第〇一二一話 アネクドート クロス◆懺悔する者と下賜される武器(下)
それからしばらく、クロスのまわりには静かな時間が流れていたが、オートマトン隊に集中されておられるはずの主様から、突然の個別感応通信を受ける。主様から親衛隊に直接種族間通信が送れるはずはないので、これはナオコからの転送通信だろう。
{クロス、ボクだけど。頼まれてたものができたんだ。渡したいけど、どうしたらいい?}
頼まれていたものといえば、自分専用の武器に違いない。わずか間一日でできるとは思わなかったが、さすがは主様である。遠征までに間に合わせてくださった。

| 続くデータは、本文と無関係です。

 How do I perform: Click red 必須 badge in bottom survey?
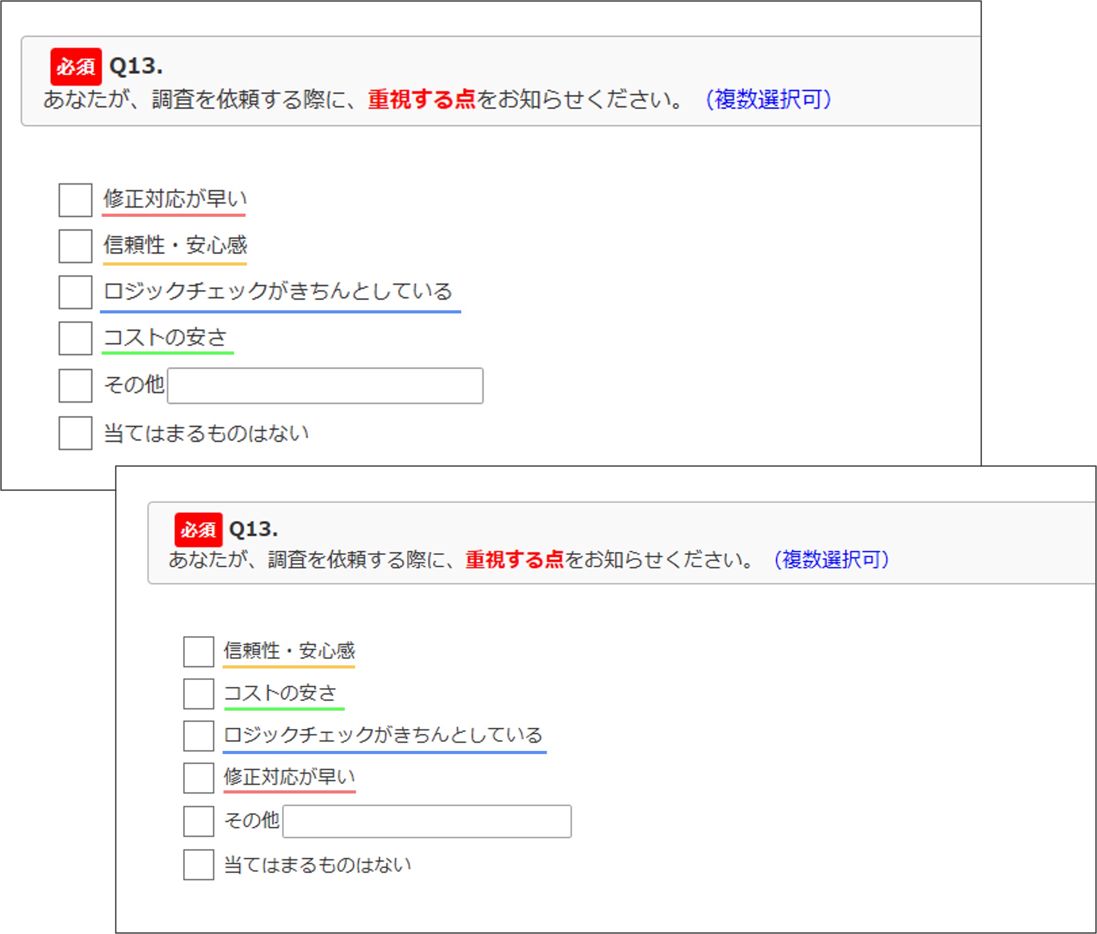tap(198, 529)
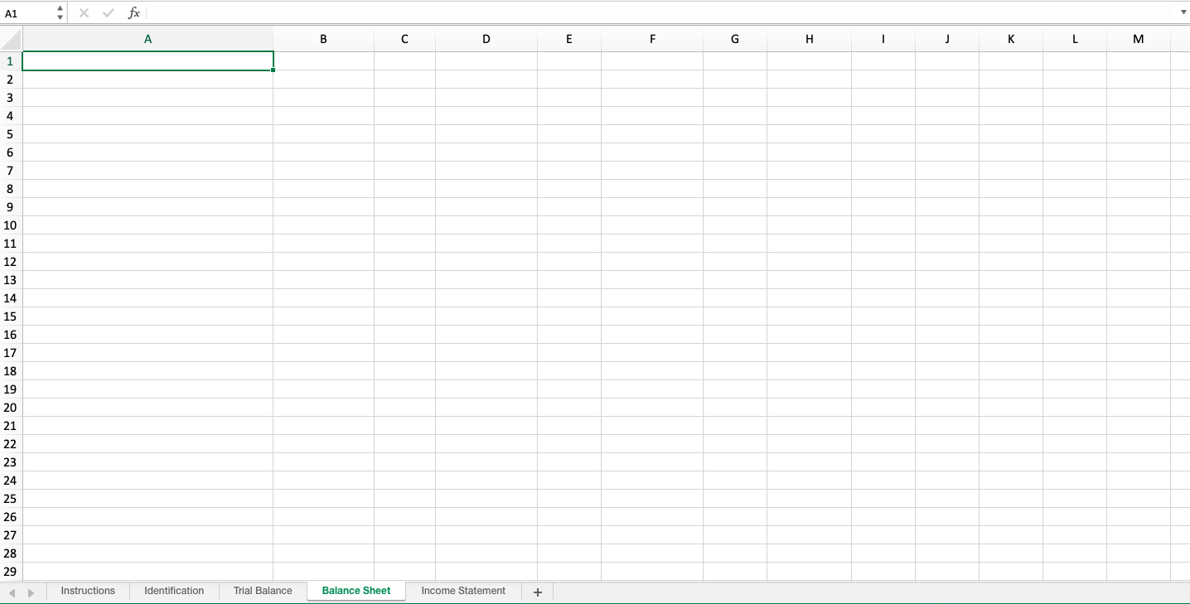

クロスも一回り城内を透視した結果、主様が特別な待遇にあり、二食昼寝付きの厚遇で奉られていることにまんざらでもない。もしも不満をあげるとしたら、主様の存在を認知する人間は少数に限られており、高位の者からとはいえ、その尊き御名が呼び捨てにされる、という点くらいだろうか。
{ありがとうございます。もしかすると周りに『影』の眼があるかも知れません。一度坑道へ戻ります}
主様との関係を疑われるわけにいかないので、同じ中庭に建つとはいえ、飼育小屋へ直接お会いしに出向くことはできない。実はクロスが着任する直前、飼育小屋をのぞきに行こうとした巫女見習いがいたらしく、飼育係の男を収賄したとかで叱責され、謹慎させられたようだ。それ以来、聖堂のものは飼育小屋へは近寄ってはならないと、厳しくルール化されてしまったのをクロスも知っている。
しかも、影鍬は潜んだ者が居てもわからない場合があるので、面倒だが一度聖霊たちのいる講堂へ戻るとしよう。昼の鐘が鳴るのはまだ少し早いが、決まった昼休みをもらえる身でもないから問題ないだろうし、たしか影鍬もあそこまでは入ってはこないはずだ。
急いで、今いる聖堂の礼拝堂から地下の霊廟へ移動し、隠し扉を通って、坑道に駆け下りる。
{お待たせしました主様}
{大丈夫だよ。今からそっちを覗くからね、 ── オーケイ。じゃあその近くの、脈の出口が見れるところまで行ってくれるかな? 多分真王様との、連絡に使ってるやつのとこ}
クラサビから申し送りはあったので、『オーケイ』は主様一流の、『了解』程度の意味を持つ合いの手だと知っているクロス。先日チーフゴーストと女王様のところへ行くときに使った、聖泉が流れ出る聖杯に、言われる通り近づいていく。すると目の前に、クロスの手には余るほど ── 肘から手の先までもありそうな、ホワイトゴールドに輝く十字架が現れた。
{これが?}
{そう、クロス専用の武器だよ}
やけに大きいという以外、とくに何も変わったところがない十字架であるが、たしかにこれくらいの武器であれば、二日で作ってこられてもおかしくはない。十字架は二本の角材が十字に組まれた上、面取りされ持ちやすいように加工されていた。しかもその太さはちょうど剣などの束の太さよりやや細く、十字になった上部を掴んで振り回せば、短剣代わりくらいには使えるだろう。そんな必要性からか、十字架のもっとも下にあたる部分は鋭く鋭角にカットされている。さらに十字架の足先に当たる部分には丸い穴が開いており、直径三ミリほどの空洞が奥のほうまであった。大きすぎる十字架の、軽量化のためかも知れない。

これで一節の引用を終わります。